Die Reliabilität des ELANs ist hoch. Innere Konsistenz: α=.9963 (Jungen: α=.9964, Mädchen: α=.9957), Split-Half-Reliabilität: r=.9940 (Jungen: r=.9916, Mädchen: r=.9948), Retest-Reliabilität (n=30): r=.98 (Jungen: r=.97, Mädchen: r=.99).

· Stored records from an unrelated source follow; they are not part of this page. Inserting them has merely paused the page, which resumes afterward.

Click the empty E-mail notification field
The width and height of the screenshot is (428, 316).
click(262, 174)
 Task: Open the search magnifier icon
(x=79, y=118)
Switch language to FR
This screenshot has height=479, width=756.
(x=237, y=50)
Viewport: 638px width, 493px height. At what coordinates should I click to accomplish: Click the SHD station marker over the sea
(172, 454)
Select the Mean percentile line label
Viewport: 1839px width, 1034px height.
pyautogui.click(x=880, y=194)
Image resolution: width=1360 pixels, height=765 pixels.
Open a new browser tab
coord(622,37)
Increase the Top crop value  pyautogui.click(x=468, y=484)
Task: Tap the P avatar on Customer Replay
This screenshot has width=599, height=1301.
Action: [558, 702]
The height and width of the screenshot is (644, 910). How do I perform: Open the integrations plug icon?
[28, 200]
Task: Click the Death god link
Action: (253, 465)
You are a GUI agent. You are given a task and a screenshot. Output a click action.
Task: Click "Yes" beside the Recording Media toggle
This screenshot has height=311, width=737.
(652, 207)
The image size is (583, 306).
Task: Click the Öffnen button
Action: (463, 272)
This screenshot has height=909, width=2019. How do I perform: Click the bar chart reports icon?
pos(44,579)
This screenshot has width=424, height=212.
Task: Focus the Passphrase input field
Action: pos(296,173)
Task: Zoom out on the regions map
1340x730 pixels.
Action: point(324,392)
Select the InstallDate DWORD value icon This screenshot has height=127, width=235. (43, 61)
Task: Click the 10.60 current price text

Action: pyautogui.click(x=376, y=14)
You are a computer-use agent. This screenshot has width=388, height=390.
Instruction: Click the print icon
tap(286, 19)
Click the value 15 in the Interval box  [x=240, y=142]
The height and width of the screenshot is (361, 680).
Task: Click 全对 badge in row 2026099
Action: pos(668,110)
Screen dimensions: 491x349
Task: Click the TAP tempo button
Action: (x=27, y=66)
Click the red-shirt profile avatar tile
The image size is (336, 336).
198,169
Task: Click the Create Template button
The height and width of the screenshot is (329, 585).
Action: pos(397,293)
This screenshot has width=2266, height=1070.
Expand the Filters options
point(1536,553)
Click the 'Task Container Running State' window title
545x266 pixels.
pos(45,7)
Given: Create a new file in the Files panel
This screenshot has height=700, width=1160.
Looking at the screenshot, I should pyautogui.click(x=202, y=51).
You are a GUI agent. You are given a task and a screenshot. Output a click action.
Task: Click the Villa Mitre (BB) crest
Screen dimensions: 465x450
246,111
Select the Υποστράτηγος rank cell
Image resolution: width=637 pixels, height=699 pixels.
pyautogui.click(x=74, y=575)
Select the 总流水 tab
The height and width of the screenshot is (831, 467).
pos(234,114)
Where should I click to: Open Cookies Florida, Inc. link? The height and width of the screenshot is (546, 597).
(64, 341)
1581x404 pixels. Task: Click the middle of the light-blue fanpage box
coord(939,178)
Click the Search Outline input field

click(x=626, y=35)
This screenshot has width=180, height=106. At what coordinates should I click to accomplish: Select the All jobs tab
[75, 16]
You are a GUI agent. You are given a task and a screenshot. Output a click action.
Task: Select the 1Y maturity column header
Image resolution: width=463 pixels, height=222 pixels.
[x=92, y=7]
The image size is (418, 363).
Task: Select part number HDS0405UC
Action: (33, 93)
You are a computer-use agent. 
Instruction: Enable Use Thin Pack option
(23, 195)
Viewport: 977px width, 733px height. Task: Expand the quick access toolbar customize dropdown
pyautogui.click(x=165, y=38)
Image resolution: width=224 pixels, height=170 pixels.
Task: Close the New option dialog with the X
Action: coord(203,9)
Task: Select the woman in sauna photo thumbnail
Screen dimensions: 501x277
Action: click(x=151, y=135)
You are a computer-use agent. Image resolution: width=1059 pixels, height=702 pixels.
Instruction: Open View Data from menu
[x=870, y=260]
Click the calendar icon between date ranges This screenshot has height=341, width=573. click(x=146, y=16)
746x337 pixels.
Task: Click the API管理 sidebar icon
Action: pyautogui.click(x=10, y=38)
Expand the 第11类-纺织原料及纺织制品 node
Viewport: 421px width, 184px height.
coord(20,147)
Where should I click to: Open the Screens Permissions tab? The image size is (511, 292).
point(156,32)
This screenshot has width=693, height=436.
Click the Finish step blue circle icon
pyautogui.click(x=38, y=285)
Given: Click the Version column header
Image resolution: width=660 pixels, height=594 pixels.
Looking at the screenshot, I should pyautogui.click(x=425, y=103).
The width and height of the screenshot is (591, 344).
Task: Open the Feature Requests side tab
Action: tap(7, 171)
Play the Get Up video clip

Die Auswertung der Beurteilungsbögen von 40 Eltern zeigte, dass alle Eltern den Fragebogen in seiner äußeren Form als übersichtlich empfanden. Der geringe Anteil fehlender Angaben (missing values) von 0.37% in der Wortschatzliste und 2.33% auf den weiteren Seiten des Fragebogens unterstreicht die hohe Akzeptanz, mit der die Eltern dem ELAN begegneten. Die Formulierungen im Fragebogen beurteilten 100% der Eltern als gut verständlich.

Diskussion

Die Ergebnisse weisen den ELAN als objektives, valides und reliables Verfahren aus. Er hat eine hohe Akzeptanz bei den Eltern bewiesen und sich als praktikables sowie nützliches Instrument zur Gewinnung von frühen lexikalischen Entwicklungsdaten mit Bezug auf Referenzwerte bewährt. Er lässt sich ökonomisch (ohne großen Aufwand und Vorbereitung) durchführen und auswerten. Damit steht ein effektives zeit- wie auch kostensparendes Entwicklungsscreening zur Verfügung (z.B. als Routineinstrument im Rahmen der kinderärztlichen Vorsorgeuntersuchung U7, in der Entwicklungsdiagnostik in phoniatrisch/pädaudiologischen Abteilungen oder als entwicklungspsychologisches Forschungsinstrument). Dem Screening müssen bei auffälligem Befund investigative Nachuntersuchungen sowie eine gezielte individuell störungsspezifische, kindgerechte Behandlung unter Einschluss der Eltern folgen. Hierfür liegen anhand der Wortfelder der Vokabel-Checkliste Förderhinweise vor.


Literatur

1.
Grimm H, Doil H. ELFRA. Elternfragebögen für die Früherkennung von Risikokindern. Handanweisung. Göttingen: Hogrefe; 2000.
2.
Willinger U. ELFRA. Elternfragebögen für die Früherkennung von Risikokindern. Zeitschrift für Entwicklungspsychologie und Pädagogische Psychologie. 2002;34:119-22.
3.
Schulz P. Frühdiagnostik. In: Schöler H, Welling A (Hrsg.). Förderschwerpunkt Sprache. Göttingen: Hogrefe. (im Druck).